Exercises to complete:
- a) From the Whirlpool Form 8-K, list every rule named in the checkbox provisions, each with its CFR citation.
- b) Decide whether each statement agrees with the Whirlpool Form 8-K, answering yes or no and quoting the words that settle it: (i) the offering of the Notes is expected to close on May 4, 2009; (ii) the 2014 Notes bear an interest rate of 8.000%; (iii) Citigroup Global Markets Inc. and J.P. Morgan Securities Inc. acted as representatives of the underwriters.
- c) Rewrite the passage of the Whirlpool Form 8-K starting at "On April 29, 2009, Whirlpool" and ending at "on May 4, 2009.", putting "Distribution Agreement" in place of "Selling Agency Agreement".

Excerpt to read:
━━━━━━━━━━━━━━━━━━━━
Form 8-K

 

 

UNITED STATES

SECURITIES AND EXCHANGE COMMISSION

WASHINGTON, DC 20549

 

 

FORM 8-K

 

 

CURRENT REPORT

PURSUANT TO SECTION 13 OR 15(d) OF

THE SECURITIES EXCHANGE ACT OF 1934

Date of report (Date of earliest event reported): April 29, 2009

 

 

WHIRLPOOL CORPORATION

(Exact name of registrant as Specified in Charter)

 

 

 

Delaware   1-3932   38-1490038

(State or Other Jurisdiction

of Incorporation)

  (Commission File Number)  

(IRS Employer

Identification No.)

 

2000 M-63 North, Benton Harbor, Michigan   49022-2692
(Address of Principal Executive Offices)   (Zip Code)

(269) 923-5000

(Registrant’s telephone number, including area code)

 

 

Check the appropriate box below if the Form 8-K filing is intended to simultaneously satisfy the filing obligation of the registrant under any of the following provisions:

 

¨ Written communications pursuant to Rule 425 under the Securities Act (17 CFR 230.425)

 

¨ Soliciting material pursuant to Rule 14a-12 under the Exchange Act (17 CFR 240.14a-12)

 

¨ Pre-commencement communications pursuant to Rule 14d-2(b) under the Exchange Act (17 CFR 240.14d-2(b))

 

¨ Pre-commencement communications pursuant to Rule 13e-4(c) under the Exchange Act (17 CFR 240.13e-4(c))

 

 

 


Item 1.01 Entry into a Material Contract

On April 29, 2009, Whirlpool Corporation (the “Company”) priced an offering of (1) $350,000,000 aggregate principal amount of 8.000% Notes due 2012 (the “2012 Notes”) and (2) $500,000,000 aggregate principal amount of 8.600% Notes due 2014 (the “2014 Notes” and together with the 2012 Notes, the “Notes”). In connection with the offering, the Company entered into a Selling Agency Agreement and Terms Agreement with Citigroup Global Markets Inc. and J.P. Morgan Securities Inc., as representatives of the several underwriters listed therein (collectively, the “Underwriters”), pursuant to which the Company agreed to sell and the Underwriters agreed to purchase, subject to and upon terms and conditions set forth therein, the Notes. The offering of the Notes is expected to close on May 4, 2009.
━━━━━━━━━━━━━━━━━━━━
Data lines:
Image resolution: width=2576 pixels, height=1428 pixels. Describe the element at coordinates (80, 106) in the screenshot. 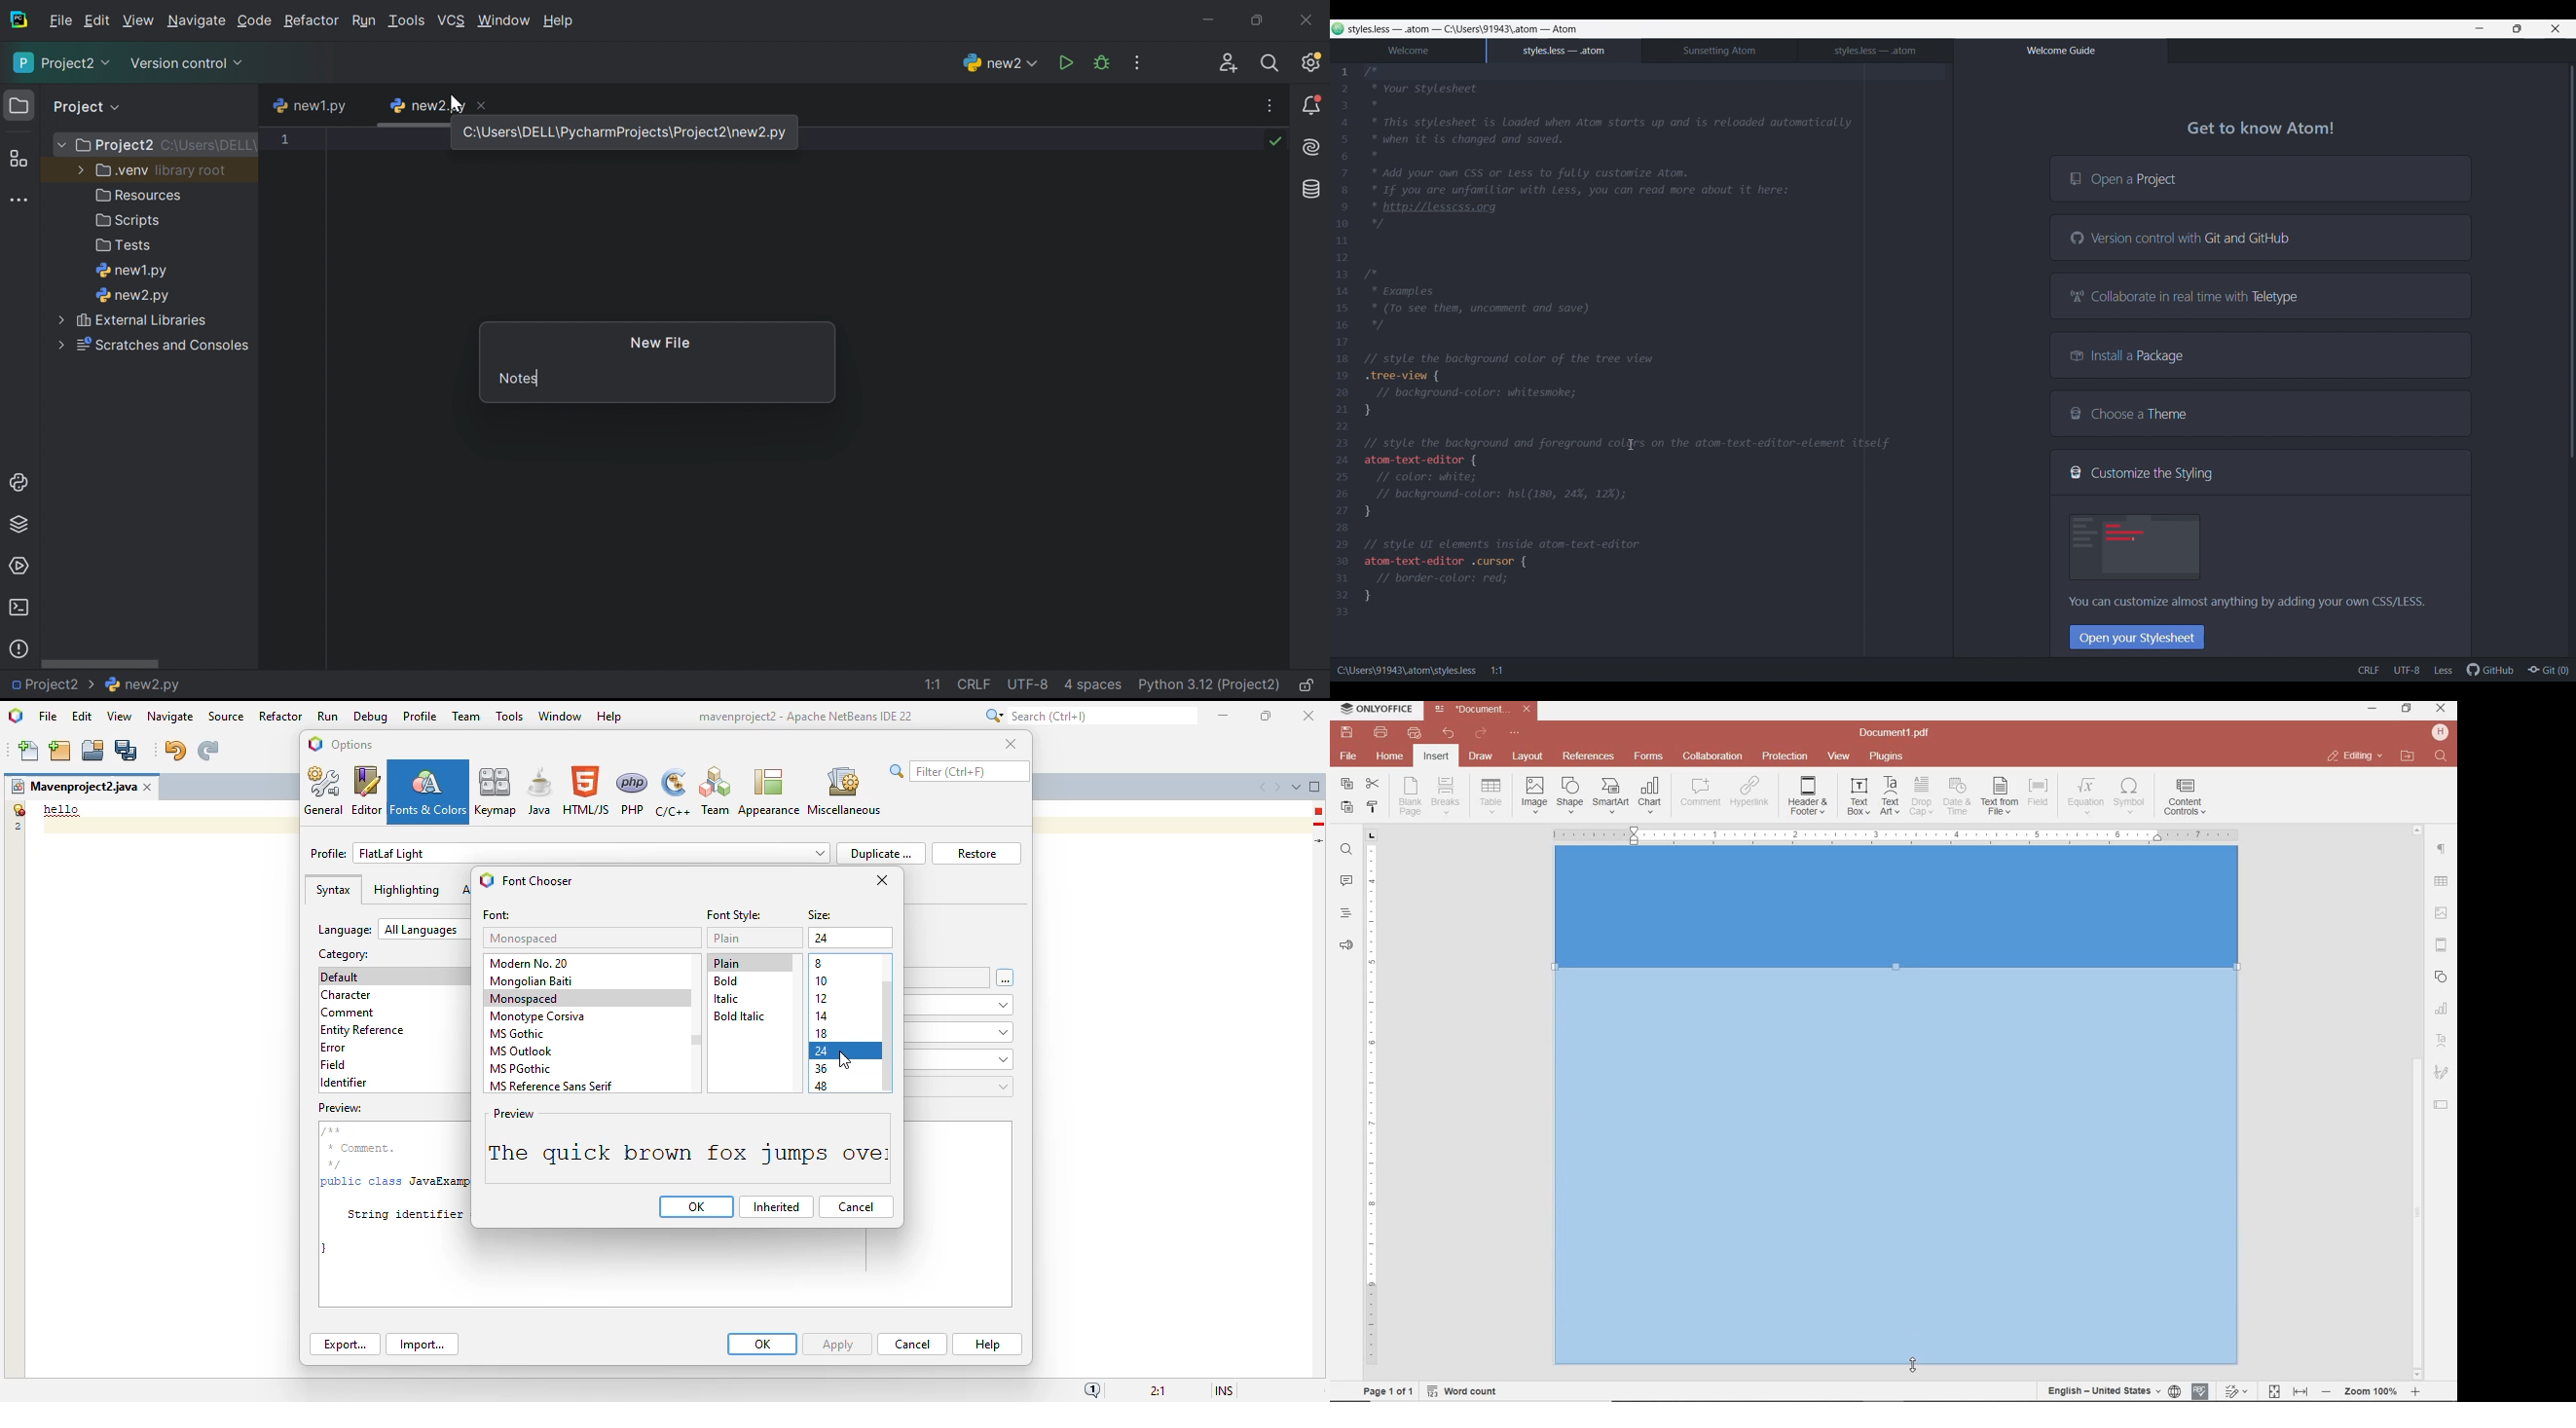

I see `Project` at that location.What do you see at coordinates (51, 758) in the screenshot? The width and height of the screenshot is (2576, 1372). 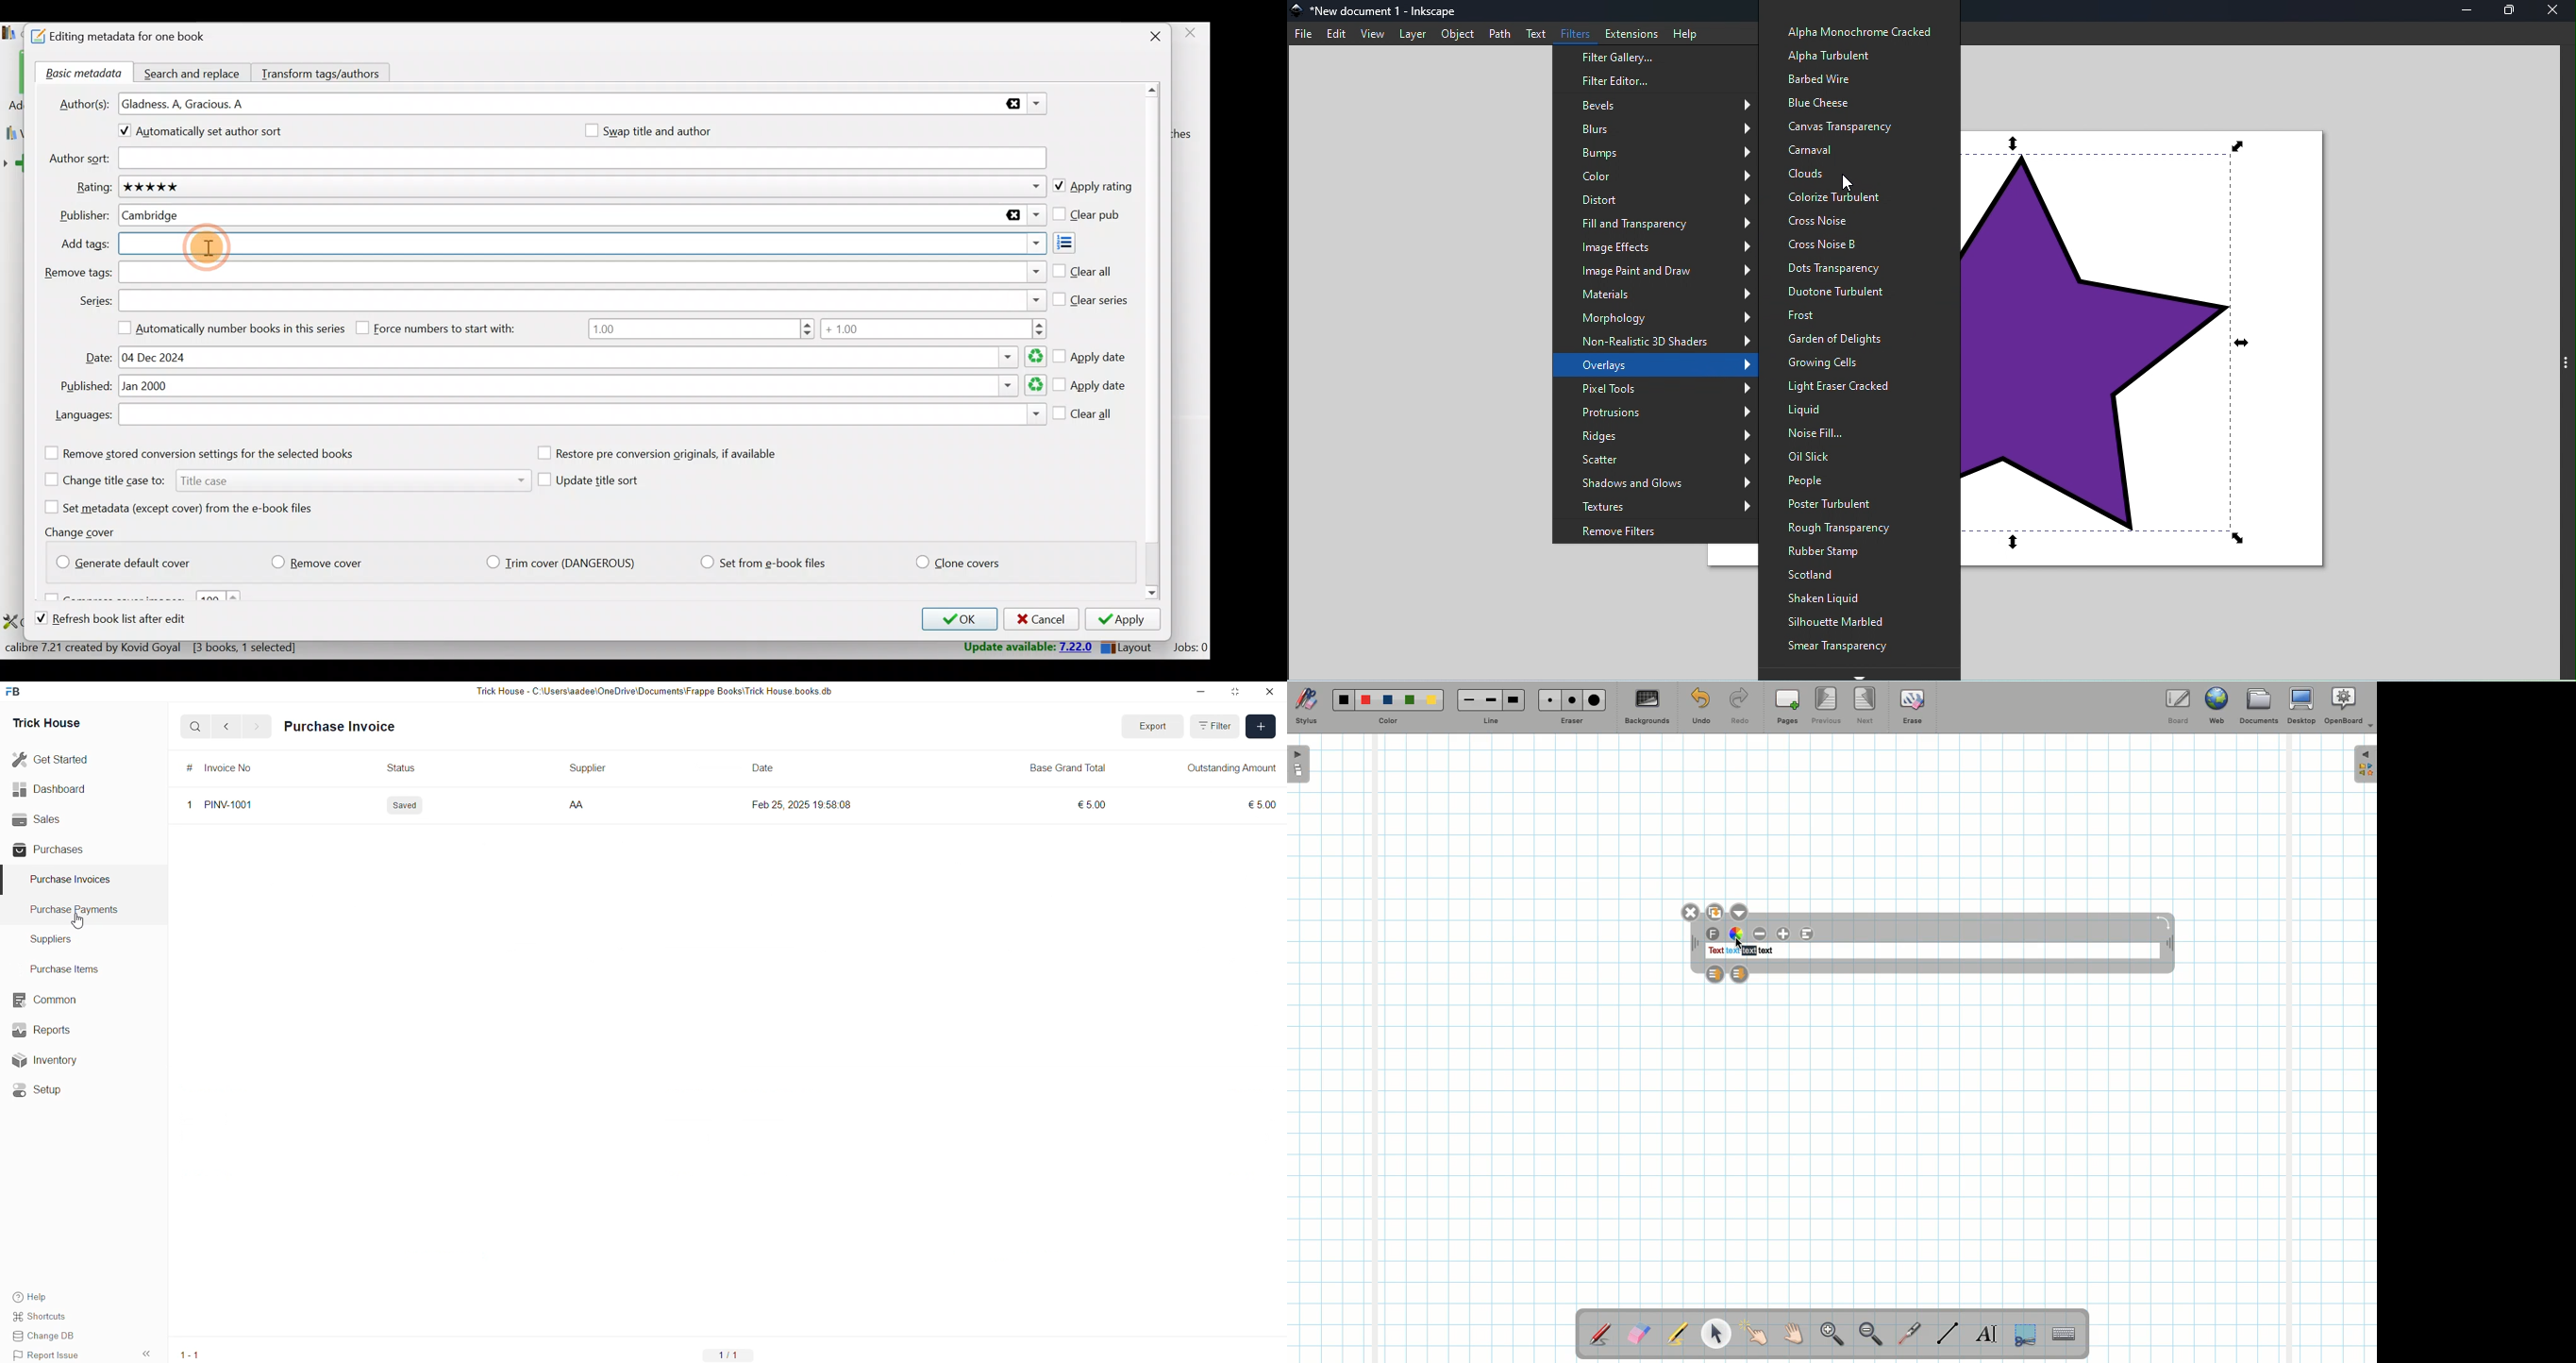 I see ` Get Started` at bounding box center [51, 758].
━━━━━━━━━━━━━━━━━━━━
Results by task:
- a)
- Rule 425 under the Securities Act (17 CFR 230.425)
- Rule 14a-12 under the Exchange Act (17 CFR 240.14a-12)
- Rule 14d-2(b) under the Exchange Act (17 CFR 240.14d-2(b))
- Rule 13e-4(c) under the Exchange Act (17 CFR 240.13e-4(c))

- b)
(i) Yes: "The offering of the Notes is expected to close on May 4, 2009."
(ii) No: "8.600% Notes due 2014 (the “2014 Notes”"
(iii) Yes: "Citigroup Global Markets Inc. and J.P. Morgan Securities Inc., as representatives of the several underwriters listed therein"

- c)
On April 29, 2009, Whirlpool Corporation (the “Company”) priced an offering of (1) $350,000,000 aggregate principal amount of 8.000% Notes due 2012 (the “2012 Notes”) and (2) $500,000,000 aggregate principal amount of 8.600% Notes due 2014 (the “2014 Notes” and together with the 2012 Notes, the “Notes”). In connection with the offering, the Company entered into a Distribution Agreement and Terms Agreement with Citigroup Global Markets Inc. and J.P. Morgan Securities Inc., as representatives of the several underwriters listed therein (collectively, the “Underwriters”), pursuant to which the Company agreed to sell and the Underwriters agreed to purchase, subject to and upon terms and conditions set forth therein, the Notes. The offering of the Notes is expected to close on May 4, 2009.